Written tasks.
1. In the passage about the sanitary pad study in Uganda, who led the randomized controlled trial?
2. Summarize the passage about the sanitary pad study in Uganda in two sentences.
3. Resume the passage about the sanitary pad study in Uganda after its last sentence, writing the next paragraph.

Selected passage.
Jim photographed these girls near the site where the larger RCT is taking place.


Today, we are announcing the results of a five-month study of alternative sanitary technologies. The findings of the study and links to details of the technology can be found here. In sum, we found that while well-designed cloth pads offer an advantage over customary methods where disposables are not available, poor rural girls will choose disposables most of the time, even when given free cloth pads. Keeping materials clean in remote areas remains a challenge that agencies need to take seriously. A papyrus pad tested very well, assessed as being “as good” or “better” than commercially-available pads.  But girls resisted using an incinerator because of local taboos.

The ground research was done by Paul Montgomery, Laurel Steinfield, and me, as part of the larger team doing a randomized controlled trial elsewhere in Uganda (led by Catherine Dolan).

I learned lessons about leadership on this study, some of them humbling.  I understood the realities of material choice and production in Uganda in a way I had not understood before. And there were many of those moments of fieldwork we have come to refer to as “rubber research” (because it bounces around in a way very unlike the textbook descriptions from which we all learned how things are supposed to go). I want to share that stuff here, since the findings of the study are available elsewhere on the site.

Data records.
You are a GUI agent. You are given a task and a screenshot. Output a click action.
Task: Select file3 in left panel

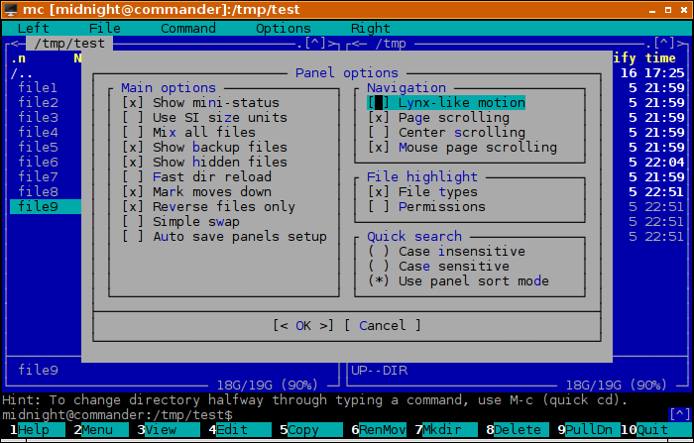coord(38,118)
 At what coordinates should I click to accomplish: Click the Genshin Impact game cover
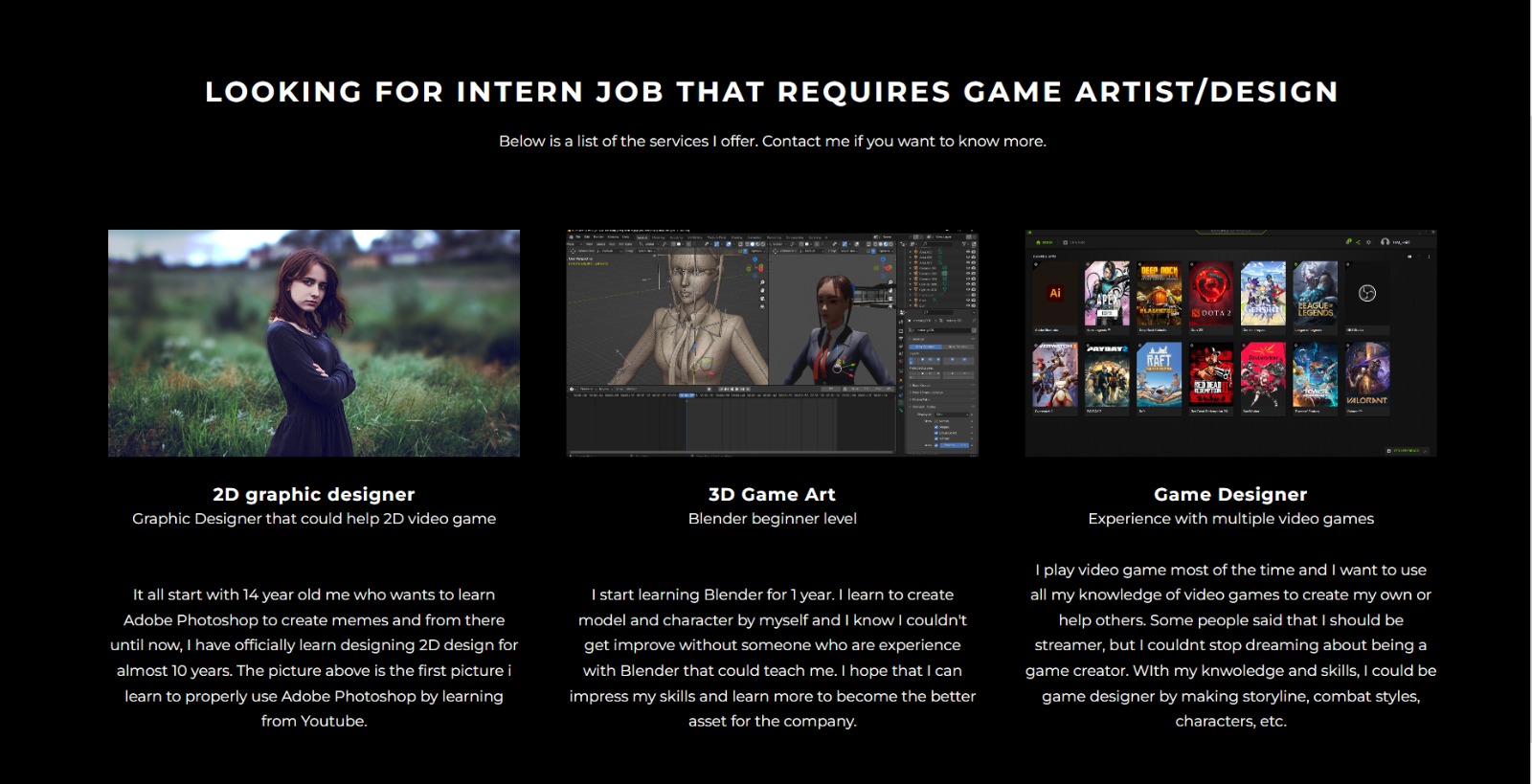pyautogui.click(x=1263, y=293)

Task-by-task outputs.
1. Catherine Dolan led the randomized controlled trial.

2. A five-month study of alternative sanitary technologies found that well-designed cloth pads beat customary methods where disposables are unavailable, yet poor rural girls mostly chose disposables even when given free cloth pads. A papyrus pad tested very well, but keeping materials clean in remote areas remains a challenge, and girls resisted using an incinerator because of local taboos.

3.
Paul Montgomery and I went to Uganda on the scouting trip with Julian Tetlow (and, of course, Jim).  Julian is an educator with long experience and high credibility in the developing world, especially in Uganda. He had heard me talking about sanitary pads on BBC radio when he was visiting in Abingdon, which is just down the way from Oxford.  He emailed me to see if he could come up and talk.  I said “Why not?”  In a claustrophobic little conference room at the Said School, he told me he wanted to give back to an area in the mountains of Uganda where he had spent his early career.  He intrigued me with his description of the various subcultures that lived at different heights, and of the dedicated teachers and schools there.  Between us, we also knew of several people developing interesting technologies around the sanitary care issue in Uganda.  And we were both interested in women’s economic empowerment.  So we decided, on the spot, to work together.  It was one of those spontaneous decisions that changes your life.


I like it when the school picks bright colors for the uniforms, but a dark color is best for girls who are worried about sanitary issues.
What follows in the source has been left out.